图2中(a)图为本发明实施例1中使用的金纳米颗粒的TEM图；(b)图为实施例1中的标记端粒DNA前后金纳米颗粒的紫外吸收图。本实施例中DNA包覆在金纳米颗粒表面，通过铀染TEM电镜看出金颗粒表面模糊边界，可以证明DNA标记成功。同时紫外吸收图也比较了DNA标记前后金纳米球的紫外吸收峰的变化。

图3为本发明实施例3中的不同时间梯度下端粒酶对DNA-金球复合结构上的端粒酶引物延伸后测试的zeta电位，在本次试验中我们对金纳米颗粒、DNA标记的金纳米颗粒(以金纳米颗粒以及实施例1制备的检测探针(Au-Primer)作为对照)，以及实施例2的样品在2、3和5h活化反应中，端粒酶对金纳米颗粒上的端粒延伸得到的DNA-金球复合结构进行检测，从图3中可以看出，其金纳米颗粒表面的zeta电位会随着标记的端粒DNA的生长逐渐增大。实验结果表明了实验方案的可行性，也说明了使用端粒酶提取液提取的端粒酶保存着良好的活性。

图4为随着时间变化，端粒酶对标记在金纳米颗粒表面的端粒进行延伸，得到的不同长度的DNA-金球复合产物在氮化硅纳米孔检测到的电流轨迹信号图。从图中阻塞信号上可以看出随时间增加，端粒酶延伸引物后的DNA-金球复合产物产生的阻塞信号的滞留时间增加，幅值变大。这种阻塞信号可以很好的说明端粒酶对端粒延伸后的DNA链长度的变化。在金球表面的端粒DNA序列进入纳米孔的捕获区，金纳米颗粒负载端粒序列降低易位速度，同时金纳米颗粒相对较大的体积与较小的荷电，所产生的阻塞信号更大，起到信号放大的功能。DNA-金球探针进入纳米孔，引起电流信号的逐步下降。随着端粒DNA序列延伸的更长，DNA-金球探针的体积越大，产生更大的阻塞信号。

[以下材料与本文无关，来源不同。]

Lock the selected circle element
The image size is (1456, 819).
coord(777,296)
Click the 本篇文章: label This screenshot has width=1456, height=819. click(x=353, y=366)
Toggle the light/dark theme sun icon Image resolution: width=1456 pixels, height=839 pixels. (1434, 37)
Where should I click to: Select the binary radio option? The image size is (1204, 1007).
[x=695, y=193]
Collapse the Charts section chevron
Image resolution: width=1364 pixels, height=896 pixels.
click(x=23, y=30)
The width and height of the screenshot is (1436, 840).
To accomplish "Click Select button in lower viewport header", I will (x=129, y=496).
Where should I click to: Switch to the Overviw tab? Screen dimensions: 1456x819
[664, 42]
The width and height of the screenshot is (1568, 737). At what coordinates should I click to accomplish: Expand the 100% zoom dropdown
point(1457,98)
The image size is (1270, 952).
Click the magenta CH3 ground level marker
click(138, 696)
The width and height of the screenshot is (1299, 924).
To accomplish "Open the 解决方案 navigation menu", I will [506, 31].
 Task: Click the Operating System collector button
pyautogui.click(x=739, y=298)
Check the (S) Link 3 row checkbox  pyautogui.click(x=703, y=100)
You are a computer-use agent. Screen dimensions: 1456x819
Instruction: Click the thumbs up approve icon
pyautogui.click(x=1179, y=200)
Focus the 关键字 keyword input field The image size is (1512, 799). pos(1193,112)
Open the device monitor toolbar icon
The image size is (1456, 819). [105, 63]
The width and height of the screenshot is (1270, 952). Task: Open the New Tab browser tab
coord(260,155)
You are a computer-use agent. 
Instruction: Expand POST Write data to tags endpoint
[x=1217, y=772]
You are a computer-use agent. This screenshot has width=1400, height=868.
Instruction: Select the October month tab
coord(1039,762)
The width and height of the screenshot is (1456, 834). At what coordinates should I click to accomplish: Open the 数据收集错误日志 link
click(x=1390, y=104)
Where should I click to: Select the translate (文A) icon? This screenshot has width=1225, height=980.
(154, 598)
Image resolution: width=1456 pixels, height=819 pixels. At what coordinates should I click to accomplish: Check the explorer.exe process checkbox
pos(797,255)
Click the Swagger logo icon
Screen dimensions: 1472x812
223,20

图5为端粒酶进行不同反应时间的DNA探针复合产物在氮化硅纳米孔传感器中检测到的特征事件电信号图。(a)图为端粒酶1h延伸后产物通过纳米孔的阻塞信号，(b)图为端粒酶2h延伸后产物通过纳米孔的阻塞信号，(c)图为端粒酶3h延伸后产物通过纳米孔的阻塞信号；在图中观测到阻塞电流信号从尖锐形状到矩形形状的转变，很好的反映出随着端粒酶的活性催化，负载在金纳米颗粒表面的端粒DNA序列延伸引起DNA-金球探针的体积大小和表面电荷都发生改变，从而引起不同的阻塞电流信号。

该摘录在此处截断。